Bettors aren’t overly concerned; they will often take the odds available at their favorite sportsbook with no questions asked, and the bookie themselves can limit their liability by building a safety net into their prices. The leading sportsbooks also employ odds-compilers, and while these individuals tend to be sports fans, they aren’t setting prices based on their own instincts, rather they use advanced mathematical modeling to ensure that their odds represent the actual likelihood of a scenario happening.
So essentially what you have is some of the sharpest minds around using the best tools in order to price a betting market just right. That, allied to the use of the overround principle, ensures they can remain profitable even when a heavily-backed favorite goes on to win their hockey game or whatever it might be.

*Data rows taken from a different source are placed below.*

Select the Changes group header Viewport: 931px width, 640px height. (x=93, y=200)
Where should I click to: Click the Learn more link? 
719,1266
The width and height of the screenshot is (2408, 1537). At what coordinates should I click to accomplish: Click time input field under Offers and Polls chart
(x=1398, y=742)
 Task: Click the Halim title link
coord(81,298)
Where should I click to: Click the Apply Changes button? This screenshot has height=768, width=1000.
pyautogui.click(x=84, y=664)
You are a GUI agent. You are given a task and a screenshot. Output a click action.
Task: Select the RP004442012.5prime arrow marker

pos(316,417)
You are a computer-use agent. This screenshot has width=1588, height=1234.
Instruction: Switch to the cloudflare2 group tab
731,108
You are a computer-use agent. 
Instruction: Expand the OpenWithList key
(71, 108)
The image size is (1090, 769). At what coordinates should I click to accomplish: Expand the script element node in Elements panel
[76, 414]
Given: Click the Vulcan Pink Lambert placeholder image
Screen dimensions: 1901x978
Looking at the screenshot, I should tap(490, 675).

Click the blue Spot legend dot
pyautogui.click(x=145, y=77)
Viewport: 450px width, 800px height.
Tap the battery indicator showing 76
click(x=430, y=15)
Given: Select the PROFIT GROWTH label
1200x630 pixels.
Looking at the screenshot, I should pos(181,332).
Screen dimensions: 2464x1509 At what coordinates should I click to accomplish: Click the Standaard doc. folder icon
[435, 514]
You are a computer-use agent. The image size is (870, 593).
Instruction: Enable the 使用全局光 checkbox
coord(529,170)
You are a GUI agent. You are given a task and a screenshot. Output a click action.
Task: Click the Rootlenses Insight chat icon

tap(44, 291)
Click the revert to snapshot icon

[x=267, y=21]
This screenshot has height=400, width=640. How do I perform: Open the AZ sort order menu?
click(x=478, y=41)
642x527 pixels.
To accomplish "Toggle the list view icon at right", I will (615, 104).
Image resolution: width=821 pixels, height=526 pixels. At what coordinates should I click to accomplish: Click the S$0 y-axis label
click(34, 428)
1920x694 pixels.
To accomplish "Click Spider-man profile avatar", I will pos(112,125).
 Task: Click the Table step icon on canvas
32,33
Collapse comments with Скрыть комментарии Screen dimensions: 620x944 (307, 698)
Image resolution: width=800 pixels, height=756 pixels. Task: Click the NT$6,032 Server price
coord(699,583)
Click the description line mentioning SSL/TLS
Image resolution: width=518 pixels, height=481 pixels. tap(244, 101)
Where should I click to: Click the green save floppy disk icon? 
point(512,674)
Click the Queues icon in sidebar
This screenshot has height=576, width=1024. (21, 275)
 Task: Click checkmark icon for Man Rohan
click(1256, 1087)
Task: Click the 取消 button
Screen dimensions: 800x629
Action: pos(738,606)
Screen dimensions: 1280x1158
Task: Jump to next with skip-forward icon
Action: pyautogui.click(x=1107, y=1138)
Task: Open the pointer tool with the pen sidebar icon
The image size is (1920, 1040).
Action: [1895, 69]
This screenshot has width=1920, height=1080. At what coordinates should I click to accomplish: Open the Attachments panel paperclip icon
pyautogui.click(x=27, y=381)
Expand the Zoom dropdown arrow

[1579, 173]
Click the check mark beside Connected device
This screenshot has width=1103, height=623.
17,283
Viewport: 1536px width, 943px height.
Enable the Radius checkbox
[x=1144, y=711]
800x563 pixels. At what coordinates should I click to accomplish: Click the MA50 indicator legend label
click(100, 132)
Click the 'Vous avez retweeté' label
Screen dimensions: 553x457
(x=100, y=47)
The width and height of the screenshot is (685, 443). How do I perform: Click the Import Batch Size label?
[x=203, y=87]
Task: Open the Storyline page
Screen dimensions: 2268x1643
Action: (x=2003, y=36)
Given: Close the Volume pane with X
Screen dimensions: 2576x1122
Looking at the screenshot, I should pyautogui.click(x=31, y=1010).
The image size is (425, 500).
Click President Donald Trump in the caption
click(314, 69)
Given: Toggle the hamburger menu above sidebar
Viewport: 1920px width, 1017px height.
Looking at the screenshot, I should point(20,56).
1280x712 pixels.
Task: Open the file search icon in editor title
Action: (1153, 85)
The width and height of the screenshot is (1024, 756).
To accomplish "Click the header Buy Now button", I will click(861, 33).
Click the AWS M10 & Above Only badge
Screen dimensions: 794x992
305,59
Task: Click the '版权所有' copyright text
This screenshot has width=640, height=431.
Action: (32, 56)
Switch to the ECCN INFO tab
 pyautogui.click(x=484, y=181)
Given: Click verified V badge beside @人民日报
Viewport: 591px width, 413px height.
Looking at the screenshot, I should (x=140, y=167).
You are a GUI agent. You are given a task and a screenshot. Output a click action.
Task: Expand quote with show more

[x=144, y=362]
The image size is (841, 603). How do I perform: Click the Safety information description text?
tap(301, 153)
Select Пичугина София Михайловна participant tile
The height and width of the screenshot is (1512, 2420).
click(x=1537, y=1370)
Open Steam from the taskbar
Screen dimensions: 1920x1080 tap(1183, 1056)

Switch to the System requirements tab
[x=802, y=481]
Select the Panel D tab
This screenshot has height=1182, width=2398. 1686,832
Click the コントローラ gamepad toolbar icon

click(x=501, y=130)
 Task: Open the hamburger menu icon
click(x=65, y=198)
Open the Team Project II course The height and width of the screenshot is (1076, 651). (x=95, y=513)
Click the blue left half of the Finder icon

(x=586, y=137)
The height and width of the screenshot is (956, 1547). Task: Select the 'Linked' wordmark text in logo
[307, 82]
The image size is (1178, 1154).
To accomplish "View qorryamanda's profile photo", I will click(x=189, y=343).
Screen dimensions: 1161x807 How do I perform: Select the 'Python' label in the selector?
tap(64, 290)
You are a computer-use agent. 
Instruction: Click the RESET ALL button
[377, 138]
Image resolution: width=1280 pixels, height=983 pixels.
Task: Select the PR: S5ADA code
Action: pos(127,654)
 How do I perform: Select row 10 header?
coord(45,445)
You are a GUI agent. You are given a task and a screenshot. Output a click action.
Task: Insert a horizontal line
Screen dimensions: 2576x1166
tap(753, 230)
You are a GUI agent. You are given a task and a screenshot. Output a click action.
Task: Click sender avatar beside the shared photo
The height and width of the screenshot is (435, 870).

This model is a lesson to businesses in all sectors. You can’t only welcome risk but profit from it if you are smart, and so it’s very much worth employing risk management specialists, be it in-house or outsourced to a professional, that can turn a potential negative into a positive for your company.
Balancing the Books
Balancing the books- it’s kind of a throwaway term used in business management.
Yet for a sports betting operator, another method that is utilized to manage risk is, quite literally, to balance the book of each sporting event that they offer odds for. Their ultimate goal is to profit with the same amount no matter which of the outcomes occurs so that, in the end, they have no concerns whether it’s the Maple Leafs or the Canadiens that wins the game.
This is made possible by spreading risk, with many sportsbooks laying bets at ‘soft’ bookmakers or betting exchanges, their profit then lies in the gap between the odds they are offering and the price they have accessed from this more generous third party. If a sudden weight of money is wagered on the Maple Leafs, the danger is that their book will become imbalanced. Consequently, they will shorten the odds on the favorite while laying them at another bookie too.
It’s not always possible for a sportsbook to balance their position when market sentiment quickly shifts in one direction or another, and there are times that the bookies have taken a loss through their willingness to accept risk, the first fight between Mike Tyson and Evander Holyfield in 1996 being one such example. However, in the long run, every firm that has taken a big hit on an individual sporting event will recoup those losses by sticking to their guns and a business model that is provably equitable.
In summary, the way that sportsbooks mitigate their risk is a lesson that can be learned from and utilized by businesses in a wide range of sectors. Success can be earned by accepting risk but acknowledging that, in the long term, your firm can be profitable if it sticks to its model of best practice, despite the variance that can test the nerve of even the steeliest of CEOs or CFOs.